## Extrait fourni
#####

Il y une grande part de fantastique dans Armide, comment l’avez-vous fait ressortir dans votre chorégraphie ?
J’ai essayé de traduire une part du monde fantastique en jouant sur les genres masculin / féminin. J’ai choisi de faire ce transgenre où tout le monde est en homme ou tout le monde est en femme, pour symboliser Armide aux pouvoirs et aux sortilèges terribles. Le premier acte, c’est l’univers des hommes. J’ai créé une danse, qui, de guerrière au départ, devient de séduction masculine. Les femmes y jouent des rôles d’hommes, non pas jusqu’à la caricature mais à la limite du symbole, et dansent avec eux. Au deuxième acte, c’est l’inverse, on est dans un univers féminin mais maléfique. Armide va envoûter Renaud. C’est le temps du sortilège, les hommes vont jouer les rôles féminins. Le troisième acte est l’acte de la haine à laquelle Armide fait appel pour rejeter Renaud. On est dans un espace de provocation où les hommes joueront comme précédemment des rôles féminins. C’est le miroir d’Armide, le miroir inversé : contre l’amour, on met la haine. Le quatrième acte est le moment du divertissement. Dans toutes les œuvres de l’époque, on retrouve ce moment où les amis font une pitrerie pour mettre en battu ce que vit le héros. Pour cet acte de l’illusion érotique, j’ai imaginé un travail sur deux danseuses. Au cinquième acte, Renaud reprend le pouvoir, il sort de son sortilège. Là, Lully a écrit une danse de dix minutes, une passacaille, un morceau de bravoure qui n’a pas d’explication. La scène est tournée vers le roi, avec tout un mouvement qui se passe avec le décor, Renaud, les danseurs et les chœurs, jusqu’au final.

#####

## Données affichées
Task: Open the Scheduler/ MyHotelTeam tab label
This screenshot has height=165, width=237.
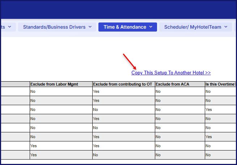Action: click(x=192, y=27)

#####

## Travail à faire
**a)** D'après l'extrait sur la chorégraphie d'Armide, quelle danse Lully a-t-il écrite pour le cinquième acte ?
**b)** Poursuivez le texte sur la chorégraphie d'Armide au-delà de sa dernière phrase.

## Réponses par tâche
**a)** Une passacaille de dix minutes.

**b)**
Avec cette intrigue complexe, y a t-il un travail particulier que vous avez fait avec vos danseurs ?
Au début, comme tous les personnages sont des hommes dans une recherche de séduction, il a fallu apprendre aux filles à être sur des attitudes masculines sans être caricaturales. On a fait des ateliers ensemble à ce sujet. Pour travailler l’acte deux, j’ai inversé les duos, les filles ont porté les hommes et les hommes se sont laissés faire. Dans le monde du sortilège, je leur fais tirer la langue pour être un peu maléfique. Même les chœurs sont rentrés dans ce jeu là. L’acte quatre est plus sexuel, plus provocant, on est allé plus loin dans le touché, comment on provoque, comment on envoûte. Pour l’acte cinq on a fait un travail sur le sourire, d’où vient-il quand on danse, que signifie-t-il ?

« Armide », sur une chorégraphie de Jean-Claude Gallotta
© Alvaro Yañez

Armide est une histoire d’amour totale qui démarre sur une illusion et inverse les rôles traditionnels du héros et à l’héroïne…
Dans Armide, on se demande effectivement quels rôles jouent l’homme et la femme. On est face à des rôles inversés. Dans la mise en scène, Armide et Renaud restent ce qu’ils sont, mais autour d’eux, on a voulu créer un sacré mélange. Ce mélange, porté par la chorégraphie, c’est la passion, le tumulte intérieur des héros. C’est comme dans les rêves où tout se mélange, où les sentiments – amour, jalousie, haine – s’interpénètrent. Armide admire l’homme qui a décimé son armée mais elle veut sa mort. Puis elle se dit que cela serait mieux s’il tombait amoureux d’elle. Elle lui jette un sort mais c’est elle qui va finalement tomber éperdument amoureuse, sincèrement, alors que lui ne va l’aimer que par magie.

Comment la danse est-elle présente ?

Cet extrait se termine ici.